4 - Les plans de reconstruction des Blésois dès l'été 1940.
Parallèlement, la ville dut réfléchir très tôt à sa reconstruction. Elle fut déclarée sinistrée par arrêté du 31 juillet 1940, par lequel le préfet du Loir-et-Cher lui imposa, ainsi qu'à Vendôme, d'établir dans un délai de trois mois un "plan général d'alignement et de nivellement des parties à reconstruire" ainsi qu'une étude sommaire du PAEE.
La délégation spéciale de la ville nomma une commission chargée d'étudier les conditions de reconstruction et de rassembler les informations nécessaires à l'établissement d'un plan par un homme de l'art. Cette commission fit notamment appel à l'avis des Blésois, et tour à tour, après Hubert-Fillay, MM. Duneau, Ragon, Legendre, Vallette, Chesnay apportèrent leur point de vue dans des articles publiés dans la Dépêche du Centre. Il semblerait qu'André Aubert, qui devait devenir en 1945 l'architecte en chef de la reconstruction de Blois, ait également envoyé un projet de reconstruction de la ville de Blois dès la fin août 1940, cependant nous n'avons pu en trouver la trace.

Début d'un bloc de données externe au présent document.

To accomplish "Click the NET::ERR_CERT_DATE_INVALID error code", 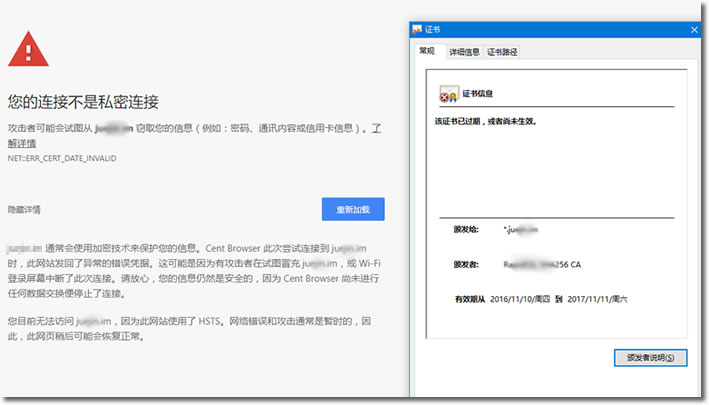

En septembre 1940, la commission se sépara après avoir nommé Paul Robert-Houdin pour l'établissement d'un plan d'aménagement de la partie détruite de la ville. Son plan fut validé par la délégation spéciale dans sa séance du 14 octobre 1940. Les archives départementales de Loir-et-Cher conservent les esquisses de ce plan, dessinées dès juillet 1940, avec l'aide au début de l'architecte Henri Lafargue.
5 - Le plan de Charles Nicod, 1941-1942.
Ce projet ne fut finalement qu'un préalable à l'élaboration du plan définitif. En effet, la reconstruction s'organisa bientôt au niveau national en se centralisant considérablement. Le commissariat à la Reconstruction Immobilière (CRI) fut créé en octobre 1940 et le 15 mars suivant, son commissaire, Mr. Muffang, nomma l'urbaniste parisien Charles Nicod, pour l'établissement d'un projet d'aménagement et d'un plan de reconstruction des zones sinistrées de Blois.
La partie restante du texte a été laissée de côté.